◆ Excerpt provided:
Matplotlib cookbook

Let me show you how to plot histograms suitable for high energy physics using the Python package matplotlib. I use it to draw figures for publications and such. It's really very nifty, and you can make just about anything. I recently read (full disclosure: the publisher sent it to me, asking for a review) a cookbook for making plots with matplotlib, this guy here by Alexandre Devert. First question you might want to ask is the following: Given that matplotlib is free software, with a quite extensive base of very introductory tutorials, which I can get for free online, why would I pay money for a pdf consisting basically of tutorials? Well, I guess if you don't know anything about Pyhton or matplotlib to begin with -- say you are an interested high school student or just started university and want to make an extra effort -- then I guess this book could be suited for you.
The book basically goes through a number of recipe for plotting various figures, very similar to the ones found in the matplotlib doc. I'm not gonna go on about it here, I would rather show you how I use matplotlib to plot nice histograms for high energy physics.
So, matplotlib is easy. Almost too easy. If you want to plot a histogram, documentation (and the cookbook) tells you to do something like this (in Python): import numpy
import matplotlib.pyplot as plt

values = numpy.random.randn(1000)
plt.hist(values)
plt.savefig("hist.jpg")

◆ Information supplied:
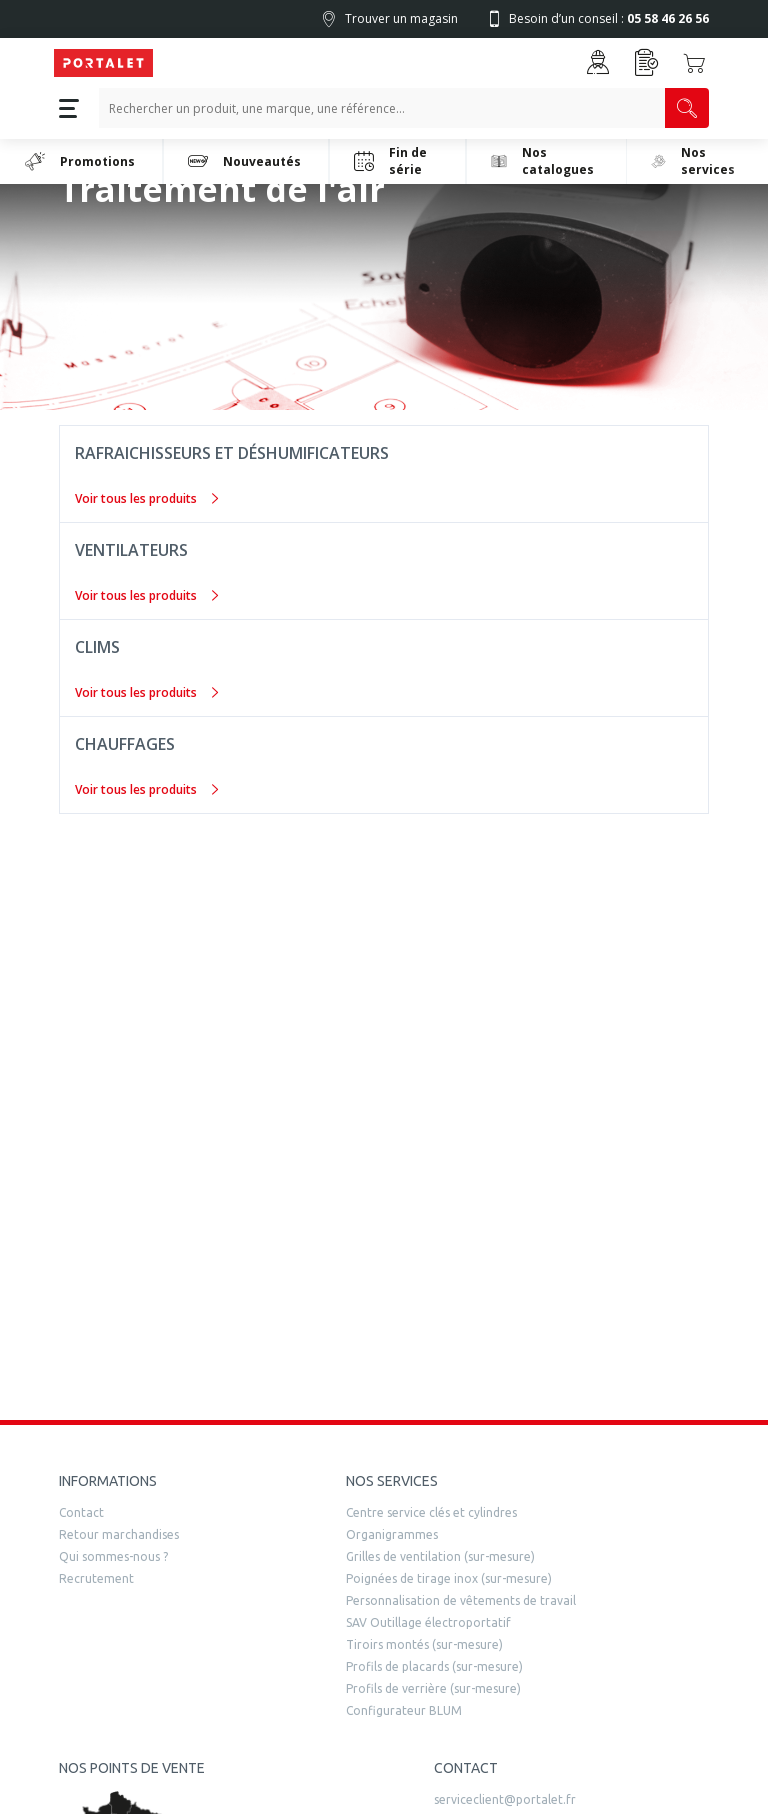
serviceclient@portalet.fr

◆ Exercise prompt: Quote the matplotlib cookbook text in full, word for word.

◆ In response:
Matplotlib cookbook

Let me show you how to plot histograms suitable for high energy physics using the Python package matplotlib. I use it to draw figures for publications and such. It's really very nifty, and you can make just about anything. I recently read (full disclosure: the publisher sent it to me, asking for a review) a cookbook for making plots with matplotlib, this guy here by Alexandre Devert. First question you might want to ask is the following: Given that matplotlib is free software, with a quite extensive base of very introductory tutorials, which I can get for free online, why would I pay money for a pdf consisting basically of tutorials? Well, I guess if you don't know anything about Pyhton or matplotlib to begin with -- say you are an interested high school student or just started university and want to make an extra effort -- then I guess this book could be suited for you.
The book basically goes through a number of recipe for plotting various figures, very similar to the ones found in the matplotlib doc. I'm not gonna go on about it here, I would rather show you how I use matplotlib to plot nice histograms for high energy physics.
So, matplotlib is easy. Almost too easy. If you want to plot a histogram, documentation (and the cookbook) tells you to do something like this (in Python): import numpy
import matplotlib.pyplot as plt

values = numpy.random.randn(1000)
plt.hist(values)
plt.savefig("hist.jpg")